Model, design, and analyze protein structures
The Rosetta software suite includes algorithms for computational modeling and analysis of protein structures. Rosetta has enabled notable scientific advances in computational biology, including de novo protein design, enzyme design, ligand docking, and structure prediction of biological macromolecules and macromolecular complexes.
Rosetta began in the laboratory of Dr. David Baker at the University of Washington as a structure prediction tool but has since been adapted to solve common computational macromolecular problems. Development of Rosetta now happens among the members of RosettaCommons, which include government laboratories, institutes, research centers, and partner corporations.
Rosetta is available to all non-commercial users for free and to commercial users for a fee. Visit rosettacommon.org to get started.
Predict protein structures from amino acid sequences
RoseTTAFold is a software tool that uses deep learning to quickly and accurately predict protein structures based on amino acid sequences alone. Without the aid of such software, it can take years of laboratory work to determine the structure of just one protein. With RoseTTAFold, a protein structure can be computed in as little as ten minutes on a single gaming computer.
RoseTTAFold is a three-track neural network, meaning it simultaneously considers patterns in protein sequences, how a protein’s amino acids interact with one another, and a protein’s possible three-dimensional structure. In this architecture, one-, two-, and three-dimensional information flows back and forth, allowing the network to collectively reason about the relationship between a protein’s chemical parts and its folded structure.
As reported in Science, our team has used RoseTTAFold to compute hundreds of new protein structures, including many poorly understood proteins from the human genome. We also generated structures directly relevant to human health, including for proteins associated with problematic lipid metabolism, inflammation disorders, and cancer cell growth.
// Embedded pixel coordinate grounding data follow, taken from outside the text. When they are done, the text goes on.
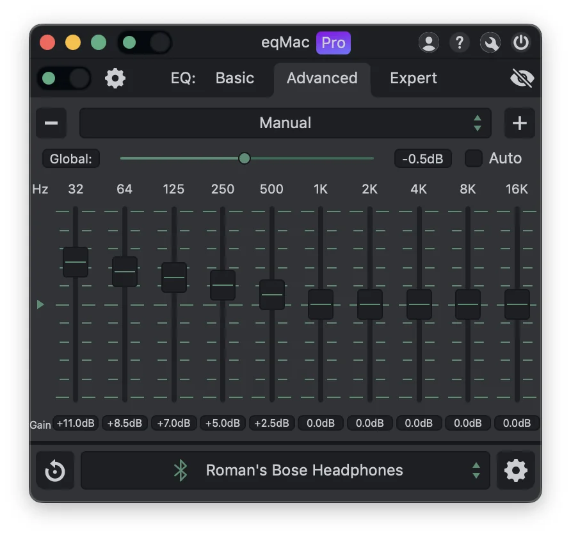Switch to the Expert EQ tab
The image size is (571, 537).
(413, 78)
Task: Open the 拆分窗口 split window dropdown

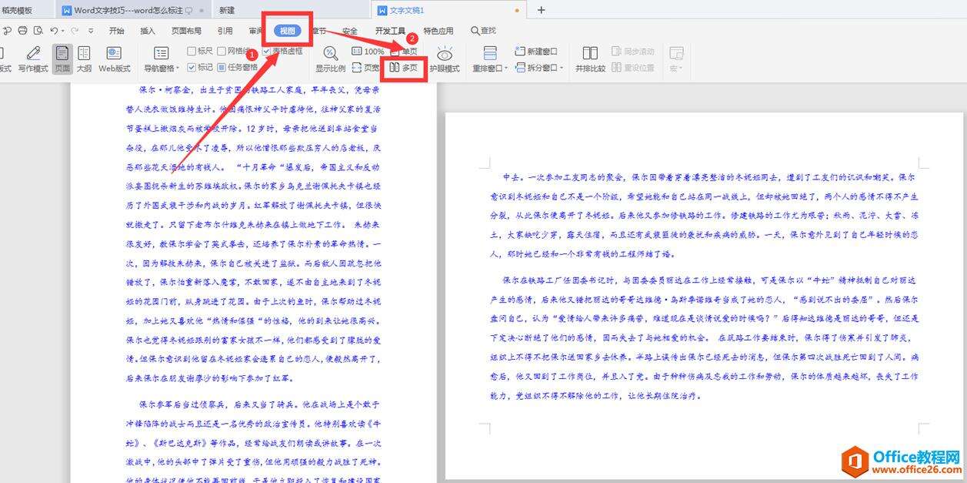Action: pos(562,69)
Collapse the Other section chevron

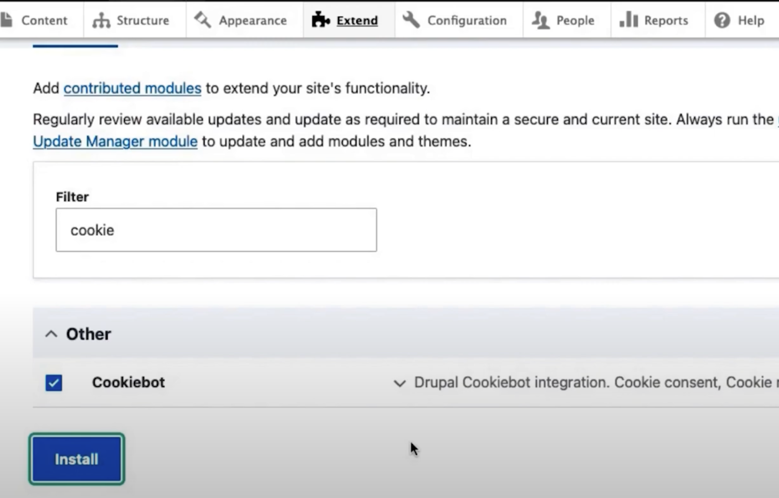pyautogui.click(x=51, y=334)
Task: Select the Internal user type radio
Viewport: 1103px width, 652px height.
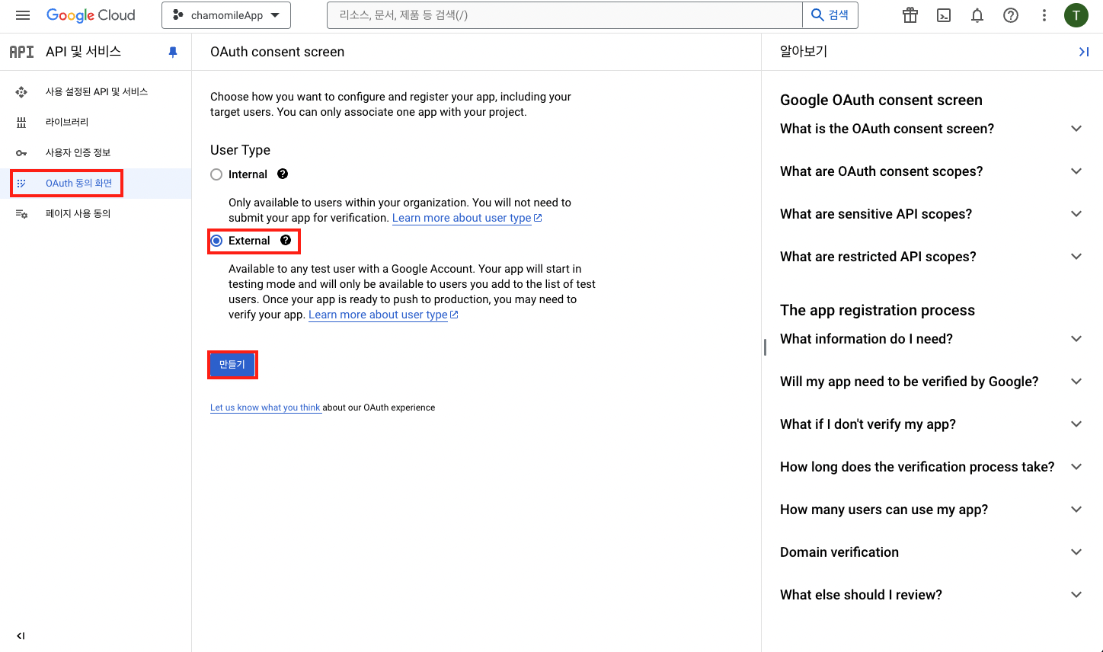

And we have shown that RoseTTAFold can be used to build models of complex biological assemblies in a fraction of the time previously required.
A generative model for protein design
RoseTTAFold Diffusion (RF Diffusion) is a guided diffusion model for generating new proteins. It outperforms existing protein design methods across a broad range of problems and has been used to generate ultra-high affinity binders through pure computation and a series of novel symmetric assemblies that we have experimentally validated via electron microscopy.
With prior design methods, tens of thousands of protein designs may have to be tested before finding a single one that performs as intended. Using RF Diffusion, we find that as little as one design must be tested.
Image generation tools like DALL-E produces high-quality images that have never existed before using a diffusion model, which is a machine-learning algorithm that specializes in adding and removing noise. Diffusion models begin with grainy bits of static and gradually remove noise until a clear picture is formed. Additional software guides this de-noising process. RF Diffusion uses this strategy to turn clouds of disconnected atoms into coherent protein structures.
Rapid sequence design
ProteinMPNN is a powerful tool for protein sequence design. It takes a protein structure as input and quickly identifies new amino acid sequences that are likely to fold into that backbone. Combined with structure prediction tools like RoseTTAFold or AlphaFold, it can be used to iteratively create stable proteins with novel structures and sequences.
Computers are smart, but they sometimes miss important things. The same goes for researchers. This is where Foldit comes in: everyday people playing Foldit can help discover better protein designs through their unique creativity and ingenuity.